PROJETO DE ALTO CUSTO
O contrato de número 213/2022, com um valor total de R$ 1.586.130,68 (um milhão quinhentos e oitenta e seis mil cento e trinta reais e sessenta e oito centavos), refere-se à contratação de uma empresa para adaptar um espaço público para a operação do camelódromo, situado na Praça da Bandeira.

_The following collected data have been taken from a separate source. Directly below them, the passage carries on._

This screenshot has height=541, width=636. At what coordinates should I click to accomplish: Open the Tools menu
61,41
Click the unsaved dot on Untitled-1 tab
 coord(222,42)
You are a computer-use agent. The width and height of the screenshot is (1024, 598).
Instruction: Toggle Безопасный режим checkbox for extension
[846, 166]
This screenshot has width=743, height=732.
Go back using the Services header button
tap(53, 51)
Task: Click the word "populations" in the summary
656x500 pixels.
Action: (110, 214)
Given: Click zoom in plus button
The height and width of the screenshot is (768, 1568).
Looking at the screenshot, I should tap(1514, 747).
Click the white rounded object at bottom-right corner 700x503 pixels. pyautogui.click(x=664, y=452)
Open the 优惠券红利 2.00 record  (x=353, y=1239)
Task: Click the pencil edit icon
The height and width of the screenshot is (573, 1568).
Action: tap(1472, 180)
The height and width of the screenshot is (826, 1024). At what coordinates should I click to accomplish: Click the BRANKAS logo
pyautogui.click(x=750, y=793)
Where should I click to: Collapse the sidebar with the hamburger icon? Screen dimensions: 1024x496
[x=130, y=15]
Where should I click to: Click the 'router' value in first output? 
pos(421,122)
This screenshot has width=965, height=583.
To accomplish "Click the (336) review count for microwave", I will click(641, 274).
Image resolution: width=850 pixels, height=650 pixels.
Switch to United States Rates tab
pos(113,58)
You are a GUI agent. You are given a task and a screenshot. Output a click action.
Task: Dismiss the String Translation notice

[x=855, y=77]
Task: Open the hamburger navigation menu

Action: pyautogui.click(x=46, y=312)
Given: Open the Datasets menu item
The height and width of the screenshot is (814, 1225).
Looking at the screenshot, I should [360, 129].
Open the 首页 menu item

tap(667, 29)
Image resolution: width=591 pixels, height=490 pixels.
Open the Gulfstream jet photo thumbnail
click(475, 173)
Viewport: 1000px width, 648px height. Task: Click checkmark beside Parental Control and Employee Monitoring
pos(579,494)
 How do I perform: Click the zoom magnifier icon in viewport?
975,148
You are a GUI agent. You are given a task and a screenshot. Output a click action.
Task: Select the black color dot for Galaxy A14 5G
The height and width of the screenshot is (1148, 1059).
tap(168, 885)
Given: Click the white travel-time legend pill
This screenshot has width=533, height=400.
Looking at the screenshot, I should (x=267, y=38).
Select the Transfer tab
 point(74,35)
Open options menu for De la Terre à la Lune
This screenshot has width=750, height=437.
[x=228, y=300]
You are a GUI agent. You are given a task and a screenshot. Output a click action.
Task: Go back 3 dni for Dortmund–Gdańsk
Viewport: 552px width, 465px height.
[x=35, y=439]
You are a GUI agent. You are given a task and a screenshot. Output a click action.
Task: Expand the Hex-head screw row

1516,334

Este acordo foi formalizado entre a prefeitura de Jequié e a empresa Threeng Manutenção e Serviços Ltda no dia 30 de maio de 2022, tendo validade até 30 de maio de 2023, o que possivelmente marca o prazo final para a conclusão da obra que só foi entregue somente em 20 de outubro de 2024, com 17 meses de atraso, ou seja, 510 dias.
ADITIVOS
O projeto teve um aumento no custo em comparação com o valor inicial previsto no contrato, com um acréscimo de x% resultante de modificações autorizadas pela prefeitura, somando R$ 110.528,65 (cento e dez mil, quinhentos e vinte e oito reais e sessenta e cinco centavos), além de R$ 164.000,00 (cento e sessenta e quatro mil reais) e, finalmente, em 12 de março de 2024, um aditivo de R$ 410.934,35 (quatrocentos e dez mil novecentos e trinta e quatro reais e trinta e cinco centavos). O total de aditivos alcança R$ 685.463,00, que, quando acrescido ao valor original de R$ 1.586.130,68, resulta em um montante total de R$ 2.271.593,68, ou seja, 43,22% mais cara.